Short exercise A.
From the saved entries, list as numbered items the lines beginning with the line containing "Show help for Sizing Stats" and continuing through the line containing "pyautogui.click(x=669, y=49)". Skip any blank lines.
────────────────────────────────────────
As for Korey, I really like him, but I don't have the same deep feelings I do for Matt.  At the same time, I obviously haven't known him for long. I know he cares about me though because he listens to me.  Oh, and he met my parents last night lol.  Not like, a super official meeting, but they were at Hurricane's when we were there.  And before we left he made a point to say bye to them.  Honestly, I feel bad because I'm still sleeping with Matt and emotionally invested in Matt.  

I honestly think my real problem here is my fear to commit.  I pressure Matt to commit basically because I know he won't.  I want to be with someone (not just anyone, that's not what I'm saying) and I don't because I'm scared.  I'm scared to be with someone for four years again just to become unhappy.  Or for the relationship to become stagnant.  I'm just scared and I believe it may be a big reason why I am so drawn to Matt.  After all, people in our lives are mirrors of yourself.  Matt definitely mirrors me in that aspect. 

I don't know.  If anyone does read this and has any advice to offer, please do.  I would really appreciate it.

Tuesday, September 4, 2012

I'm really good at babbling

Speaking of, can I post pics on this bitch?  I have some funny pics I take of shit.  I would have to edit some, so as to not expose the douche bags.  Or just cuteness.  Depending. If I were blogging from my phone I bet I could figure it out.  My phone is my boyfriend, like whoa.

Anyway.  I don't know why I even decided to blog right now.  I feel like I have some things to say or I should update on life or something.  I guess I'll do that.
────────────────────────────────────────
Short exercise B.
In the blog post, where were the writer's parents when Korey met them?

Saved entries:
────────────────────────────────────────
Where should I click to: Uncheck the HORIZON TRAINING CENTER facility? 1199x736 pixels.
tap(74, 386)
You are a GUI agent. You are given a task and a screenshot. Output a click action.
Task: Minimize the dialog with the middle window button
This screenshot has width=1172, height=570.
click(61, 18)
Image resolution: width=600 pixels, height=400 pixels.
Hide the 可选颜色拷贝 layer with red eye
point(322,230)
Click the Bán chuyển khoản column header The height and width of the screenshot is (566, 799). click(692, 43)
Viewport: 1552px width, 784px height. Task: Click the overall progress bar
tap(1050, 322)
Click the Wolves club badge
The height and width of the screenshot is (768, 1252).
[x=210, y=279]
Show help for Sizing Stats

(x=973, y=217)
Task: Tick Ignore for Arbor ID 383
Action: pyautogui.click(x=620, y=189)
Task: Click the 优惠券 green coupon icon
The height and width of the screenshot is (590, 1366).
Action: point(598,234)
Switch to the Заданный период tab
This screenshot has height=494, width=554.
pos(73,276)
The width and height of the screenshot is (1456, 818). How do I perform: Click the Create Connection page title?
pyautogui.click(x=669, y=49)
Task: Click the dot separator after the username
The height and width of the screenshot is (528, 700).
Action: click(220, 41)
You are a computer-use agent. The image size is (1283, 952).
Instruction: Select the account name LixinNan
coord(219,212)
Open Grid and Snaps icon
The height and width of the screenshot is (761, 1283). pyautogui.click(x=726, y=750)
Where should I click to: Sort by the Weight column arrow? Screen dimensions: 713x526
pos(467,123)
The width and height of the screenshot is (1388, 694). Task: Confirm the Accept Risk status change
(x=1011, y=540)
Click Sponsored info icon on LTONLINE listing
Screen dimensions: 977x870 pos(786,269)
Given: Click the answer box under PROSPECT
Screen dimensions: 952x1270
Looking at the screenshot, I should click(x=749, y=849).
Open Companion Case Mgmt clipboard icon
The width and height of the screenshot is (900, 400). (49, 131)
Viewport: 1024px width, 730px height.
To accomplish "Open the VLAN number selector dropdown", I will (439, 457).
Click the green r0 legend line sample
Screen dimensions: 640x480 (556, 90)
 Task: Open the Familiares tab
────────────────────────────────────────
Correct answer A.
1. Show help for Sizing Stats
2. (x=973, y=217)
3. Task: Tick Ignore for Arbor ID 383
4. Action: pyautogui.click(x=620, y=189)
5. Task: Click the 优惠券 green coupon icon
6. The height and width of the screenshot is (590, 1366).
7. Action: point(598,234)
8. Switch to the Заданный период tab
9. This screenshot has height=494, width=554.
10. pos(73,276)
11. The width and height of the screenshot is (1456, 818). How do I perform: Click the Create Connection page title?
12. pyautogui.click(x=669, y=49)

Correct answer B.
They were at Hurricane's.